As capable local models get smaller, the value shifts from who owns the largest general model to who owns the best local adaptation loop.
That does not mean large proprietary models stop mattering. It means they need not do everything, and probably should not. Use the frontier model when the work genuinely benefits from frontier scale. Use the resident model when the work benefits from accumulated local fit. The important part is that the organisation is no longer dependent on one remote provider for every act of intelligence.
Nibbler is designed for that mixed world. You can have both: external general intelligence when it is worth paying for, and internal resident intelligence that captures company knowledge, supports employees, reduces provider dependency, and levels the field around who gets to own intelligence.
The Disruption
The incumbent advantage is scale. More parameters, more data, more hardware, more distribution, more capital, more gravity. That advantage is real. It should not be waved away with a sticker that says "local first" and a brave little laptop fan.
But the incumbent weakness is also scale. A frontier model has to be useful to everyone. It has to carry the public world, the average workflow, the generic answer, the broadly safe behaviour, the median documentation path, the acceptable response across jurisdictions, customers, languages, and product tiers.
Your best assistant does not need to be average across the planet.

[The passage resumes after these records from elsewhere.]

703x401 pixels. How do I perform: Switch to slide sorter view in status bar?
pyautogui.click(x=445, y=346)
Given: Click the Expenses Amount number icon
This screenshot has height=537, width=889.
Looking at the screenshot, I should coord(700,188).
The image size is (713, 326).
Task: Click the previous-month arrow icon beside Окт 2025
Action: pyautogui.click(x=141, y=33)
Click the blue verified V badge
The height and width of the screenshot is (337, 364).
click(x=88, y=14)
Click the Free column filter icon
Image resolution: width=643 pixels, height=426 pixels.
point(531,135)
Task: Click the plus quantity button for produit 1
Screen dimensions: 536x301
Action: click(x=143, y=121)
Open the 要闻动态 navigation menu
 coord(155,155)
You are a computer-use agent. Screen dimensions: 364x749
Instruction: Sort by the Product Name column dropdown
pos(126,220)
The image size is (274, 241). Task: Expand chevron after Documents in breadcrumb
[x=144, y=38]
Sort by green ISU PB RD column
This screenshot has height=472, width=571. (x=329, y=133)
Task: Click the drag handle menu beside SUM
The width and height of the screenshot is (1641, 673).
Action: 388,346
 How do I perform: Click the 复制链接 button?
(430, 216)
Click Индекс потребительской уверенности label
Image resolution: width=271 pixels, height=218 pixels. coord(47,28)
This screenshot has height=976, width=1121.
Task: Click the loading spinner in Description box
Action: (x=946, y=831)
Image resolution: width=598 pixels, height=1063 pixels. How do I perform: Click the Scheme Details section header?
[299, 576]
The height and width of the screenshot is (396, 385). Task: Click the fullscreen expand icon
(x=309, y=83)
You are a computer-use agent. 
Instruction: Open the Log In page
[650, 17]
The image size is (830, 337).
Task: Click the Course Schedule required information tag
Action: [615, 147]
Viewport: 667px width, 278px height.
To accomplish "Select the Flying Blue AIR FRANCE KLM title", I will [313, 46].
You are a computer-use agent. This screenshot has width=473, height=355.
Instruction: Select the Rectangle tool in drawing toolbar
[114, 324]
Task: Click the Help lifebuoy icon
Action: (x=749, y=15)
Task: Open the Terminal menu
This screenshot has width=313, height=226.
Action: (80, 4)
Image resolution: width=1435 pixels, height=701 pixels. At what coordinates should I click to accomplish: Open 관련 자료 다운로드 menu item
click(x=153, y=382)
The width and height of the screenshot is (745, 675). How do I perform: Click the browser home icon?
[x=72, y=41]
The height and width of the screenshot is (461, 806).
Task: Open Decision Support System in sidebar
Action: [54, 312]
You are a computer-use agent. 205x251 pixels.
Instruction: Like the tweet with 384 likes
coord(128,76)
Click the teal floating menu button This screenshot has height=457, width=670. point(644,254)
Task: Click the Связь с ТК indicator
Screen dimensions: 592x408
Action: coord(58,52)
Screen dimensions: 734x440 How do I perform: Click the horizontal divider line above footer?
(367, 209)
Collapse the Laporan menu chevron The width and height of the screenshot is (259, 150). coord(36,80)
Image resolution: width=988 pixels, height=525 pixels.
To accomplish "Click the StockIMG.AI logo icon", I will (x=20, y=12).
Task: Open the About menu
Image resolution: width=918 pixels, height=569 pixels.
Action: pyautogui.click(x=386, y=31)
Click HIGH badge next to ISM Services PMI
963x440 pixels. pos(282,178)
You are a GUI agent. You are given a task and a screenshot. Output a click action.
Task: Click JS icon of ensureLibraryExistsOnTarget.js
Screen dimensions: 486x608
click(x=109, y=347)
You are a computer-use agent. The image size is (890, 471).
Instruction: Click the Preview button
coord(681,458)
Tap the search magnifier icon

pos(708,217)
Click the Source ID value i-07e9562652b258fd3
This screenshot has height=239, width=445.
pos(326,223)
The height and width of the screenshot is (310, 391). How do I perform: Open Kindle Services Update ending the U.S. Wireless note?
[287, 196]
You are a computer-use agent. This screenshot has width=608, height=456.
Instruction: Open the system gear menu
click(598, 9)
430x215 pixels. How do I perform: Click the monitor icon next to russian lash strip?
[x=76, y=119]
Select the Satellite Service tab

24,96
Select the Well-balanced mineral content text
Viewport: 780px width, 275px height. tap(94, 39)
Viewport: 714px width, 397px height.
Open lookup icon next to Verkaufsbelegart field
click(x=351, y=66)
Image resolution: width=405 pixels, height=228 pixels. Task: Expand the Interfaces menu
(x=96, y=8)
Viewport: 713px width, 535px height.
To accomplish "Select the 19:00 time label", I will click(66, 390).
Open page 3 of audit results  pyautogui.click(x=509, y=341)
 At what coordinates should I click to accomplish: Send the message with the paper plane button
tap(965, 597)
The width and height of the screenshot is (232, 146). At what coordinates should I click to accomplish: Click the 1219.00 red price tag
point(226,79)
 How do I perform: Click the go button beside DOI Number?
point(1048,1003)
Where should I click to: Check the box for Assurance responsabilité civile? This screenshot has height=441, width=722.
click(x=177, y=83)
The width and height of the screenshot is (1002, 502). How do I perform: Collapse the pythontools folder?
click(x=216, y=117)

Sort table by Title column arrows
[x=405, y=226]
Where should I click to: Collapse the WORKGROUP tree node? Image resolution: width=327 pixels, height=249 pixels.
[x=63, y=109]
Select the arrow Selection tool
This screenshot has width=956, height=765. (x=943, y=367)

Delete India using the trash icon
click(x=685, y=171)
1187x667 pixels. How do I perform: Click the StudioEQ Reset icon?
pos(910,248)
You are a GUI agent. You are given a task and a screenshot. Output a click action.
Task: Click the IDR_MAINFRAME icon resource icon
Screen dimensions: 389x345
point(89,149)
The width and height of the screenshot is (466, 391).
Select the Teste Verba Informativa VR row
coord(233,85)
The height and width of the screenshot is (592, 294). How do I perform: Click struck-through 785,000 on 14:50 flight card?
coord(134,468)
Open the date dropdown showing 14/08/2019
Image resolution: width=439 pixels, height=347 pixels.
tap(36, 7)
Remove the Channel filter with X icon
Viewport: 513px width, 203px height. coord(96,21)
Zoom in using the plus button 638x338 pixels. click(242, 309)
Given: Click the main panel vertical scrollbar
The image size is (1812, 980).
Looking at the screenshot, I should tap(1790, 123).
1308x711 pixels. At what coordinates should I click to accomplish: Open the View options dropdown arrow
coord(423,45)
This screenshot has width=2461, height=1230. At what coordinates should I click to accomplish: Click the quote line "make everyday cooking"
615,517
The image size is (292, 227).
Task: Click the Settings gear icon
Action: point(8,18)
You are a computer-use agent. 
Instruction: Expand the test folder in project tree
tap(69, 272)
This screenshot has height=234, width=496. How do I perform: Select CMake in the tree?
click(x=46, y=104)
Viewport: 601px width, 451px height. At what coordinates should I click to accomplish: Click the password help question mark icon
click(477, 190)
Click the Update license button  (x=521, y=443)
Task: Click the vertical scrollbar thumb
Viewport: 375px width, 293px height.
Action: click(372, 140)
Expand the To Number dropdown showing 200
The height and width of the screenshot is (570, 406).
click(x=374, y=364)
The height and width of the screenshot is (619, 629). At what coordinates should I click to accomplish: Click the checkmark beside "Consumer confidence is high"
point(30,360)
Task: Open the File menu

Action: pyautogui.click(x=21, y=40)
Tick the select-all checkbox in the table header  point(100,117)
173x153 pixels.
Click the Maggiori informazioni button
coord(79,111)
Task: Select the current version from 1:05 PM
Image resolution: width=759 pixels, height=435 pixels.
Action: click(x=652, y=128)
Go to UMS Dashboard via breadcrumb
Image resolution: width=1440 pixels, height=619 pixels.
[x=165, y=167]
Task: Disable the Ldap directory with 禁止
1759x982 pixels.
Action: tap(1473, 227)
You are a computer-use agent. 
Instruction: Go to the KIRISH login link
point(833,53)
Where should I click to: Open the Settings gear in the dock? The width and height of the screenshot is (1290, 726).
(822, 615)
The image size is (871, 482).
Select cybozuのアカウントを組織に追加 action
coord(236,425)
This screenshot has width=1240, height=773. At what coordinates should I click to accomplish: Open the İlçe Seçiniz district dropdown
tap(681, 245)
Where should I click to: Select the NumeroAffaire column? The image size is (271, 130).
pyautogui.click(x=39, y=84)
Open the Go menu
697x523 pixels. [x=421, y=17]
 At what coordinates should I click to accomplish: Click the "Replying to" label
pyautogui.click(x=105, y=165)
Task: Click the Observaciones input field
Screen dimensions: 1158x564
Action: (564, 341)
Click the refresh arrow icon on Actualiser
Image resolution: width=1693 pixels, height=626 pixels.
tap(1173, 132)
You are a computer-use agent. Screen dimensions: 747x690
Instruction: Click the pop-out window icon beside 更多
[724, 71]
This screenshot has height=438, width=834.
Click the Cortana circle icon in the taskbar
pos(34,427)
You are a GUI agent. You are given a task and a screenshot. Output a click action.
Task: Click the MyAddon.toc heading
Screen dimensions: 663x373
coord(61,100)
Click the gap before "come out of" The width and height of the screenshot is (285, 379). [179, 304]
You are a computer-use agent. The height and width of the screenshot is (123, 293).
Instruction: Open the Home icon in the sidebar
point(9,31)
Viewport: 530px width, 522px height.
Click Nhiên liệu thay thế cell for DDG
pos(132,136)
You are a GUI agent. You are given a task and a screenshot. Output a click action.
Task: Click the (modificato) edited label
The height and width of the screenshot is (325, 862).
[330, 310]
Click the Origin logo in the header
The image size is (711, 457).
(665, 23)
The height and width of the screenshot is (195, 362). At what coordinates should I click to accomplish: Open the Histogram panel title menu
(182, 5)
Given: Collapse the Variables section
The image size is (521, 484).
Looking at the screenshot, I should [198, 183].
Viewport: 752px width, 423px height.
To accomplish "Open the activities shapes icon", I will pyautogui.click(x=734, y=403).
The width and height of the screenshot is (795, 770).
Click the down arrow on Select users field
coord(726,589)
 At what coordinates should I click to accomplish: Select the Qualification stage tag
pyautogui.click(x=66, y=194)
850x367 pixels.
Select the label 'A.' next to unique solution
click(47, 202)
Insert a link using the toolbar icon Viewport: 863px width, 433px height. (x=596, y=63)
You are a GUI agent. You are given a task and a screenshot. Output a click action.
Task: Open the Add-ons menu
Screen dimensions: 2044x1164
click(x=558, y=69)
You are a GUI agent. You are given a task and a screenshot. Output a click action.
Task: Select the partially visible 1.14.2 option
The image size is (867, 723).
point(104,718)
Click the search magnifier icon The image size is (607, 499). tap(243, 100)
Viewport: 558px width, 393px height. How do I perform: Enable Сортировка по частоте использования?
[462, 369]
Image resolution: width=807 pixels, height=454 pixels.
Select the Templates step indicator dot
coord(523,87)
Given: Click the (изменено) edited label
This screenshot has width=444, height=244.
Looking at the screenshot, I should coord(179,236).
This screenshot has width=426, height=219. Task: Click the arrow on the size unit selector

It needs to be unusually good at your work.
Nibbler disrupts the ladder by changing the scarce thing from raw intelligence to accumulated local fit.
The new dichotomy is not simply big model versus small model. That is the wrong axis.
A rented general intelligence will usually know more about the world. An owned resident intelligence can know more about your world, and it can improve without asking the centre for permission.
Why It Matters
If artificial intelligence becomes only a remote utility, then intelligence becomes another meter. Turn the tap. Pay the bill. Accept the terms. Hope the landlord likes your use case.
If local resident learning works, the shape changes. Individuals, small teams, laboratories, workshops, studios, and companies without frontier budgets can accumulate private competence over time. Not as a pile of notes, not as a search index taped to a chatbot, but as durable model behaviour under local control.
That is the philosophical reason behind Nibbler.
It is an answer to consolidation that does not require matching the consolidators. It says: keep the general model good enough, keep the learning loop local, keep the source truth approved, keep every change recoverable, and let the machine become specific.
Why Nibbler?
The name is a nod to Nibbler from Futurama. Small, likeable, apparently ridiculous, and then, inconveniently for everyone who underestimated him, one of the cleverest beings in the room. He also saves the galaxy on several occasions, which is a useful reminder that scale is not always the same thing as importance.
There is also the pleasingly literal overlap. Nibbler consumes things much larger than itself. Quietly. Continuously. With alarming efficiency. That is not a bad metaphor for a small local model digesting source material into durable resident intelligence. It does not need to be the biggest thing in the room. It needs to keep eating the right things.